Nach dem Tiergesundheitsgesetz ist jeder Tierhalter verpflichtet, seinen am 01. Januar aktuellen Tierbestand an die Tierseuchenkasse zu melden.

Eine weitere Stichtagsbestandsmeldung erfolgt ebenso nach der Viehverkehrsverordnung im dafür vorgesehenen staatlichen Internetportal (HIT= Herkunftssicherungs- und Informationssystem für Tiere).

Sollten erkrankte Tiere im vergangenen Quartal mit Antibiotika tierärztlich versorgt worden sein, ist dieser Einsatz in gleich zwei Datenbanken zu vermerken, zum einen im Qualitätssicherungssystem QS, zum anderen auch in der staatlichen Antibiotikadatenbank. Mit der Eintragung in letztere erklärt der Landwirt außerdem, dass er sich an die Behandlungsanweisungen des Tierarztes gehalten hat. Liegt der Verbrauch über einem gewissen Index, muss ein Maßnahmenplan erstellt werden, der zur Reduzierung des Antibiotikaeinsatzes beiträgt.

Schweinehalter, die ihren Tieren freiwillig zusätzlichen Tierkomfort im Rahmen der Initiative Tierwohl (ITW) bieten, melden die Zahlen der verkauften Tiere im letzten Quartal ebenso Anfang Januar.

.. und auf dem Acker?

Zwar ruhen die Feldarbeiten in den Wintermonaten, Planung und Organisation dieser für die kommende Vegetationsperiode stehen aber bereits im Januar an. Für die Feldfrüchte wird, geregelt durch die Düngeverordnung, die sogenannte Düngebedarfsermittlung erstellt. Und rückwirkend fürs letzte Wirtschaftsjahr muss nachgewiesen werden, wie die angefallenen Dünger (Gülle + Mist) sinnvoll und sachgemäß verwertet wurden.

Ihr seht also: Landwirt zu sein bedeutet mehr, als nur in praktischen Arbeiten fit zu sein. Dokumentation und Kontrollen werden- wie in vielen anderen Branchen- auch im Agrarbereich immer intensiver.

November Impressionen

30.11.2018Für alle, die morgens noch im Dunkeln ihr Haus verlassen und am Abend erst spät zurück sind: So schön ist Lembeck im November!

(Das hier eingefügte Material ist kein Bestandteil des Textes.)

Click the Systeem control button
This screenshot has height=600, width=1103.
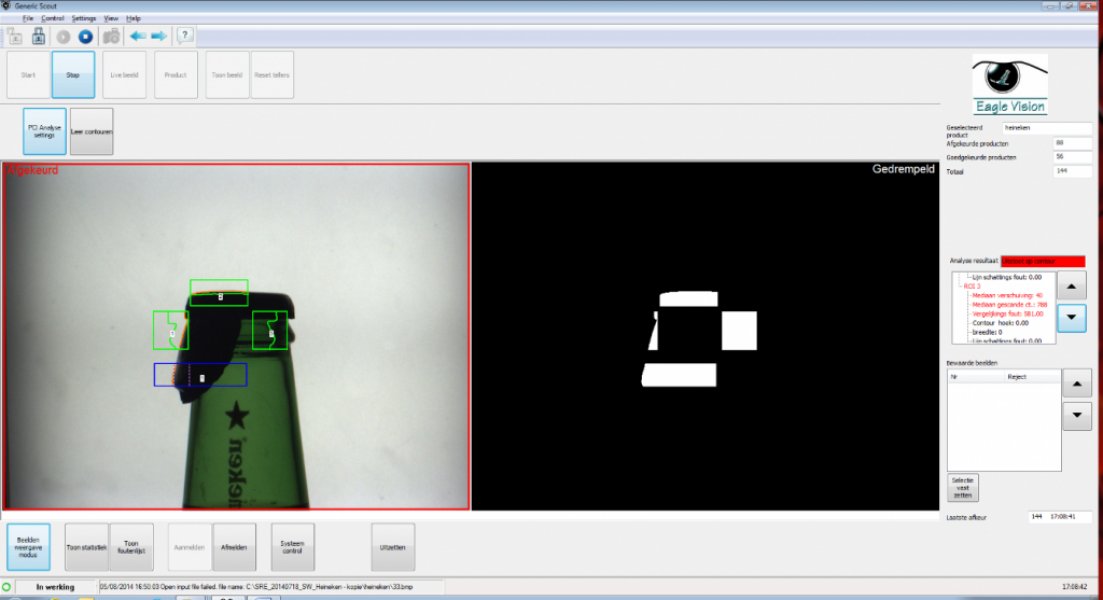click(x=292, y=547)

#westfälischekulturlandschaft

Getreideanbau

20.11.2018Nach der Ernte ist vor der Ernte.
Nachdem im Sommer das Getreide abgeerntet wurde, ist im Herbst wieder die Zeit neue Getreidebestände anzulegen. Ab Ende September beginnt die Getreideaussaat mit der Wintergerste. Ab Mitte Oktober werden dann die Wintertriticale und der Roggen gesät. Der Winterweizen kann bis in den Dezember gesät werden.

Das Getreide benötigt ein feines Saatbeet, d.h. der Boden muss „feinkrümmelig“ und gelockert sein. Mit der Sämaschine wird das Getreidesaatgut exakt in die Erde gelegt und mit Erde bedeckt. Es werden nur ca. 140 kg bis 200 kg Saatgut je Hektar ausgesät. Durch Pflege und Düngung der Pflanzen entstehen daraus innerhalb von nur 9 bis 10 Monate etwa 7.000 bis über 10.000 kg Getreidekörner je Hektar. Das ist eine Steigerung von mehr als das 50-fache.

Verwendet wird das Getreide hauptsächlich zur Futternutzung für Rinder, Schweine und Geflügel. Ein Teil des Getreides wird auch zu Brotgetreide verwendet. Das geht aber nur, wenn die Inhaltsstoffe (z.B. Eiweiß) in den Körnern hoch genug sind. Dies kann man aber nur mit ausreichender Düngung erreichen.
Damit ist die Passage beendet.